During the 1880s up until the period after the World War II, Stockport was a crucial manufacturing town producing a variety of goods for national consumption, and in particular - hats. Stockport Trades Council was at the height of its powers, representing 70 different branches from 35 different trade unions and 16,000 members, but in the intervening years its role and position diminished, particularly from the 1980s onwards as Thatcherism began to take hold.

Its role within the Stockport area has been in defending working class politics, and during its early years it was involved in opposing the European single market and the Industrial Relations Act.
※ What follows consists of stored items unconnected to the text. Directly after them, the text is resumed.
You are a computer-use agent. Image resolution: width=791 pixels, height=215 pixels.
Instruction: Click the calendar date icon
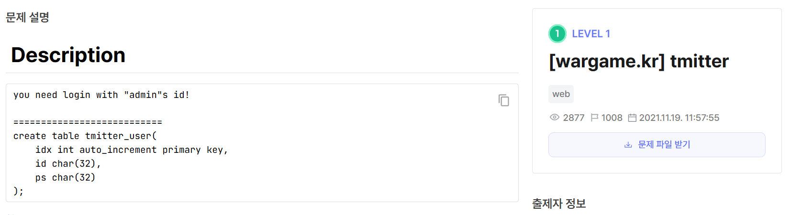(632, 118)
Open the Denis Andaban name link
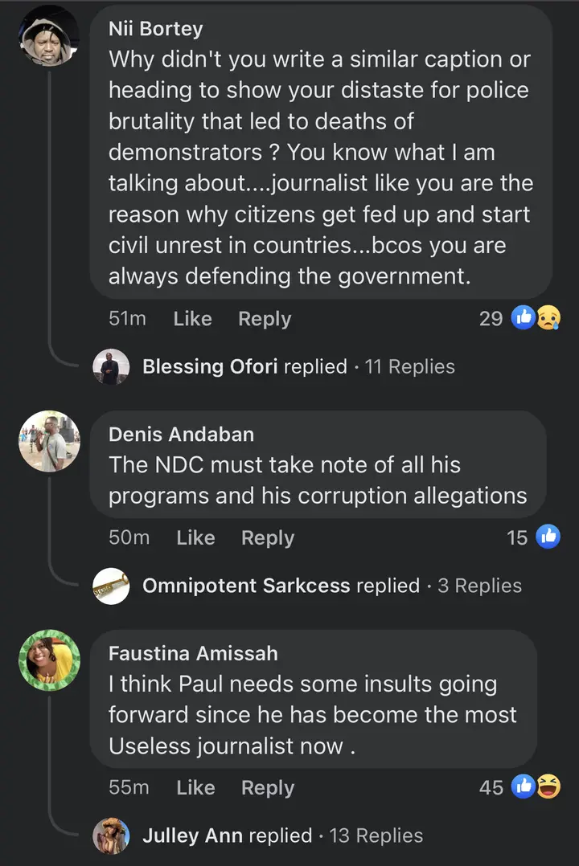This screenshot has height=866, width=579. point(181,435)
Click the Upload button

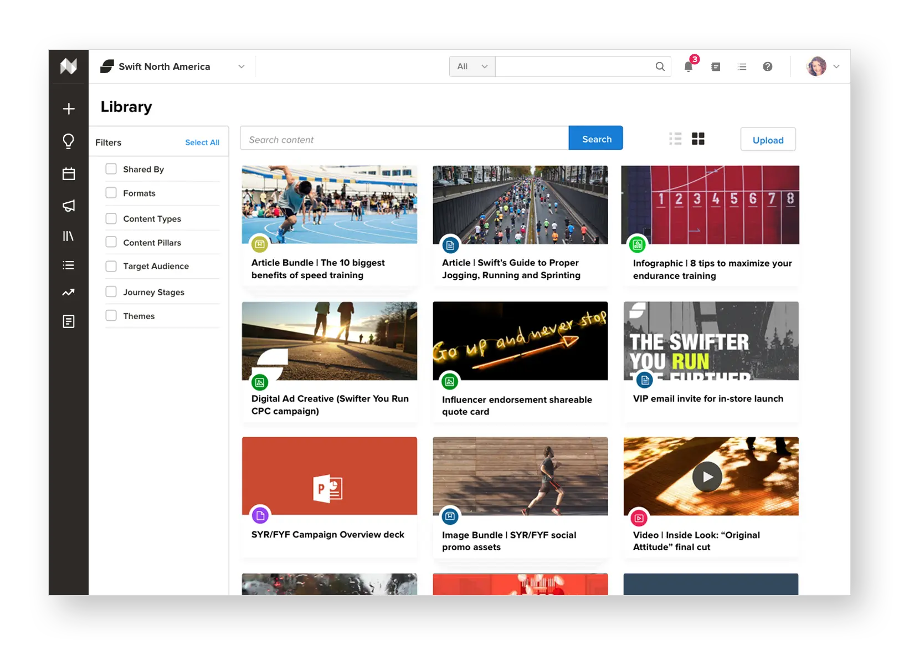click(768, 140)
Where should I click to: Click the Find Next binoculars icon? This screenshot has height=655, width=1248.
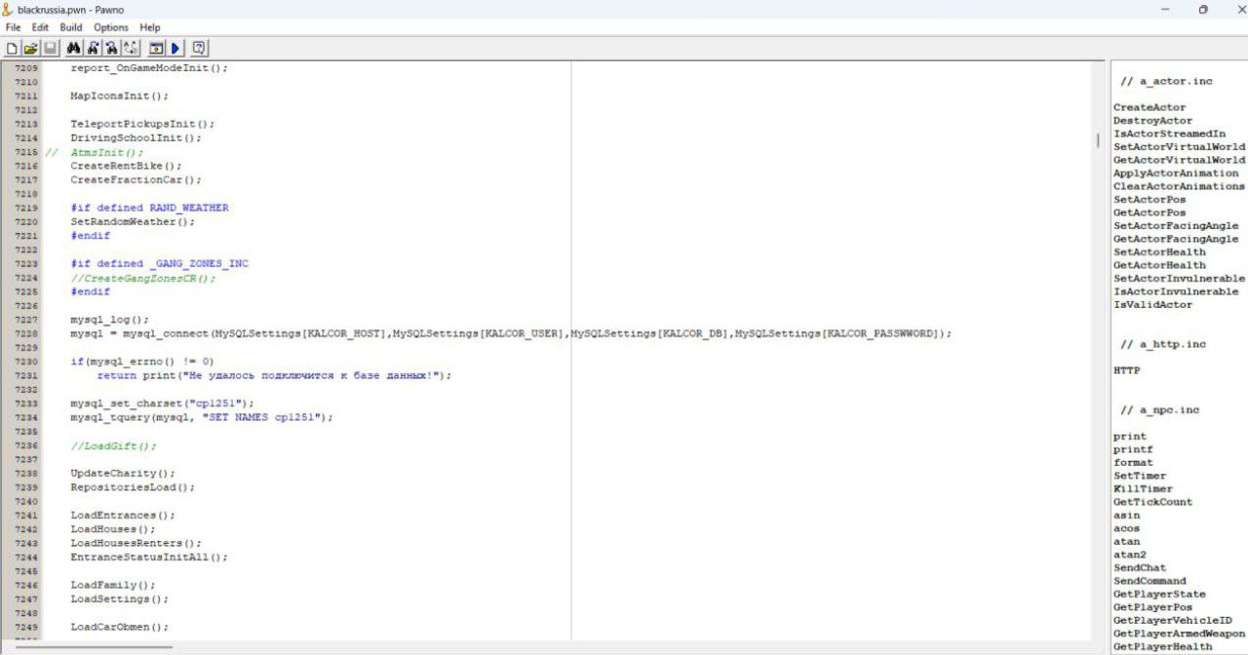click(94, 48)
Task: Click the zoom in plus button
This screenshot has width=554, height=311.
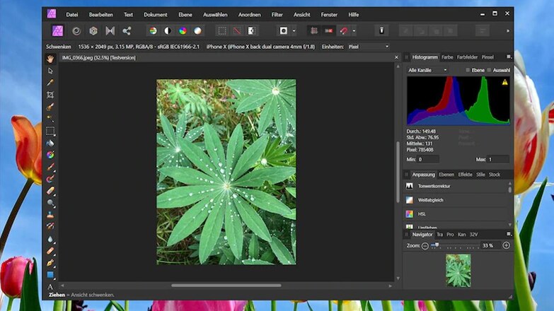Action: tap(506, 245)
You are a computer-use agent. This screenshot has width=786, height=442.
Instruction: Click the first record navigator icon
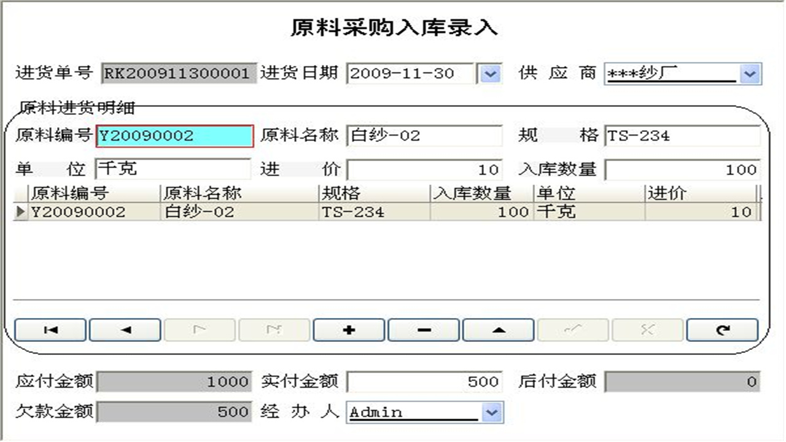click(50, 330)
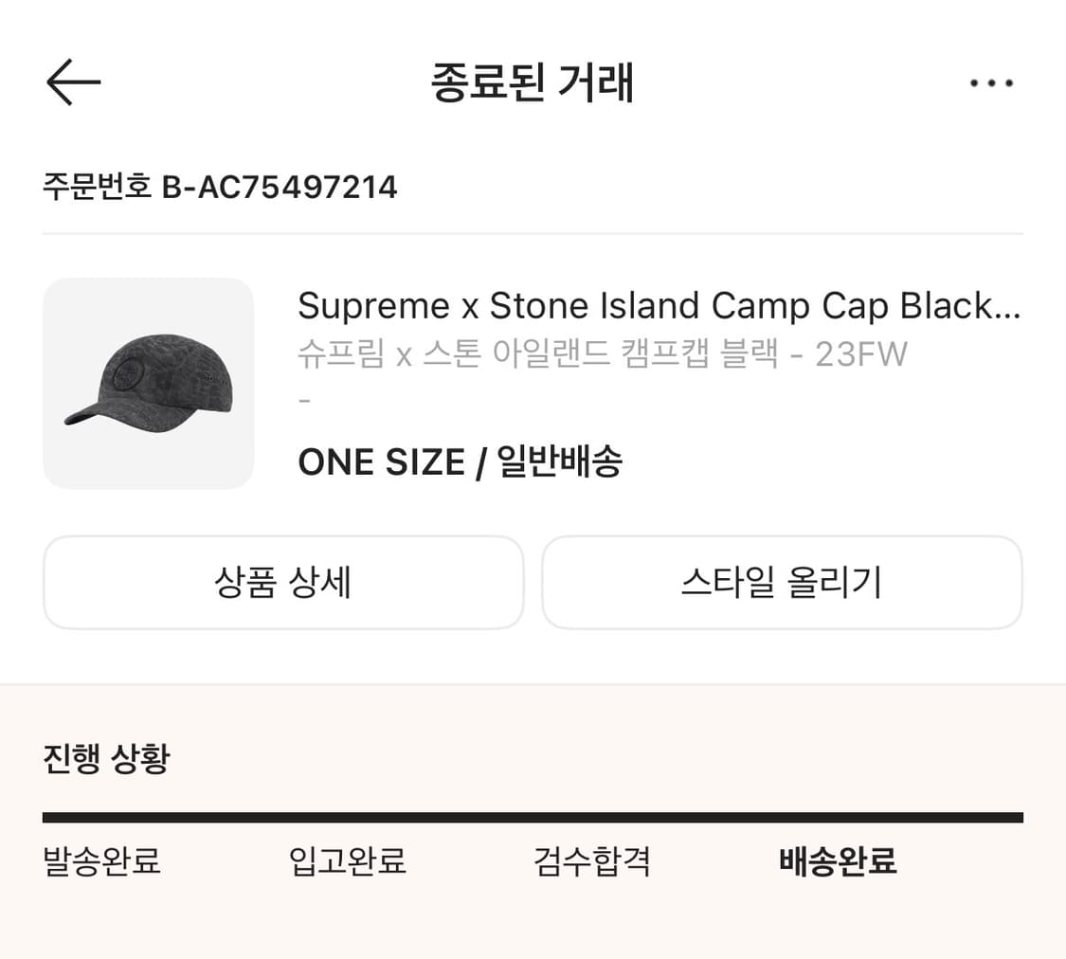This screenshot has width=1066, height=959.
Task: Tap the 종료된 거래 header title
Action: click(533, 83)
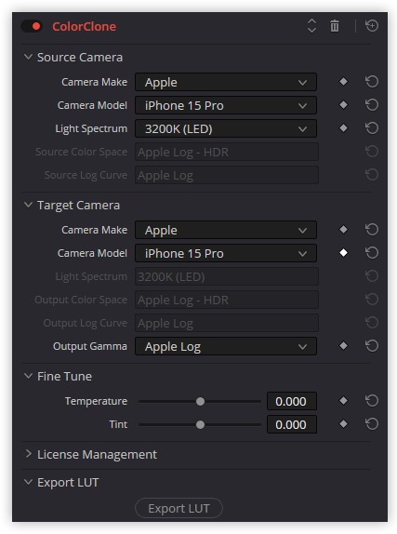Reset the Temperature value
Screen dimensions: 397x534
click(372, 401)
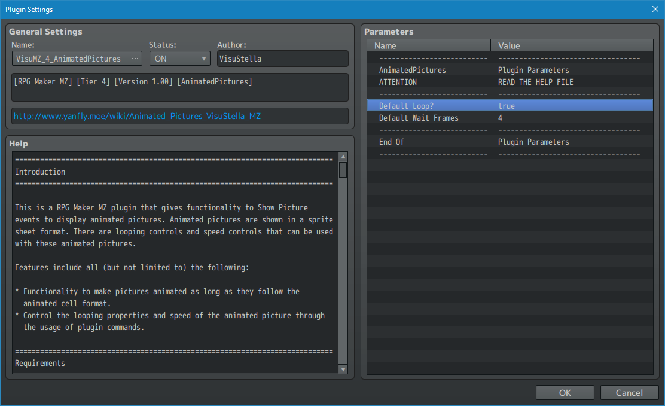Click the true value of Default Loop
The image size is (665, 406).
(507, 106)
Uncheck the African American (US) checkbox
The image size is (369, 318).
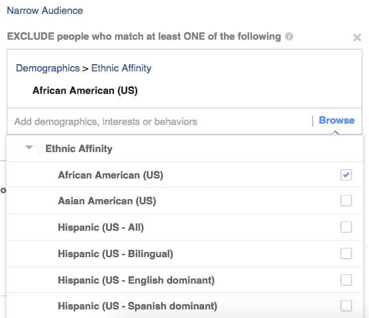click(x=346, y=175)
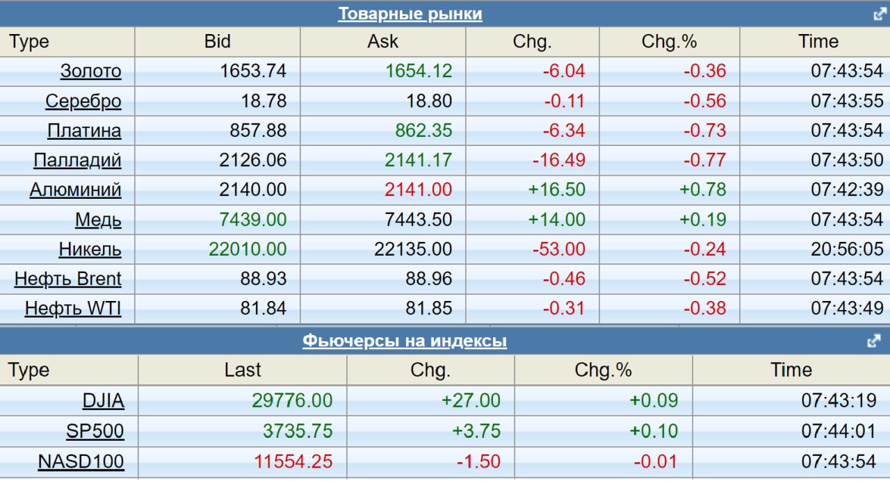
Task: Open the DJIA futures link
Action: point(103,400)
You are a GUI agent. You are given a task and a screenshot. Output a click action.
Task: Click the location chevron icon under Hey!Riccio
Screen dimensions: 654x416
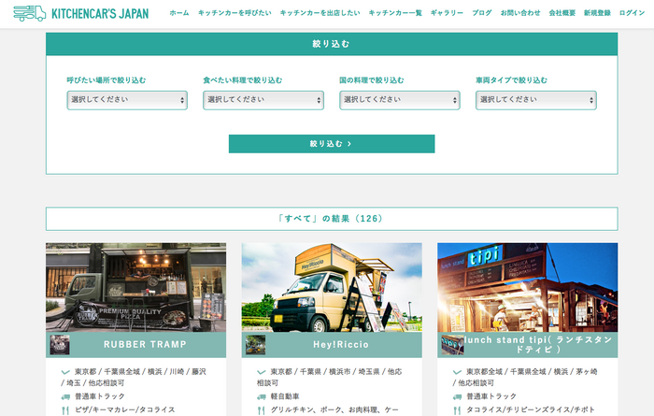point(261,372)
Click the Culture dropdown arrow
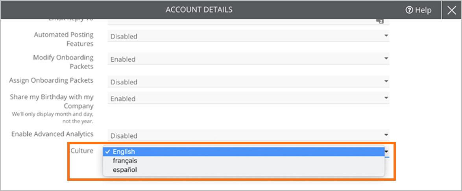 pos(387,152)
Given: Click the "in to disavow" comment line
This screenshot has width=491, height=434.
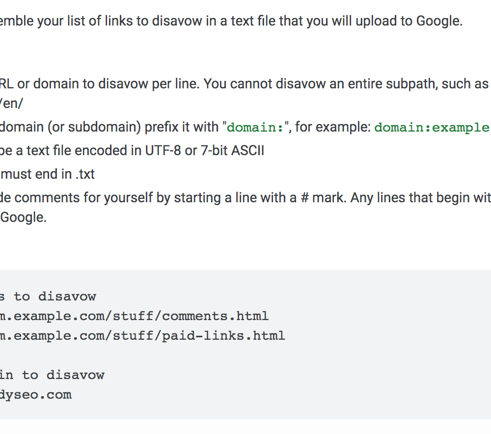Looking at the screenshot, I should click(52, 375).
From the 1960s it opposed Apartheid in South Africa and boycotted purchase of goods from South Africa.

It also widely opposed the Poll Tax introduced in the UK in 1989. Along with a local group, Stockport Against The Poll Tax, Stockport Trades Council was involved in co-ordinating and organising public demonstrations against the Poll Tax.

=== Role in Roberts-Arundel Strike (1966) ===
In 1966, the council's most famous role was in representing and supporting the workers of Roberts-Arundel. The dispute originated following the July 1966 takeover of the textile machinery firm Arundel-Coulthard by the Roberts Company of Sanford, North Carolina. Its owner, Robert E Pomeranz, who after an initial period of calm introduced managing director John Cox, laid off 51 employees, banned overtime and introduced a four-day workweek. Pomeranz then started to replace the 51 fired employees with female workers paid at one-third of regular workers wage , an action the Amalgamated Engineering Union (AEU) identified as a breach of established national procedure agreements.

On 28 November 1966, 140 workers commenced strike action, leading to their summary dismissal by the firm in December. Subsequently, Roberts-Arundel withdrew from the Engineering Employers' Association and revoked trade union recognition, opting to recruit non-union labour following a failed intervention from Harold Wilson along with representatives of the AEU. The actions were organised with local trades unions, with Stockport Trades Union Council being central to the organising of the public actions in favour of the strike and in mobilising public opinion against the actions of Roberts.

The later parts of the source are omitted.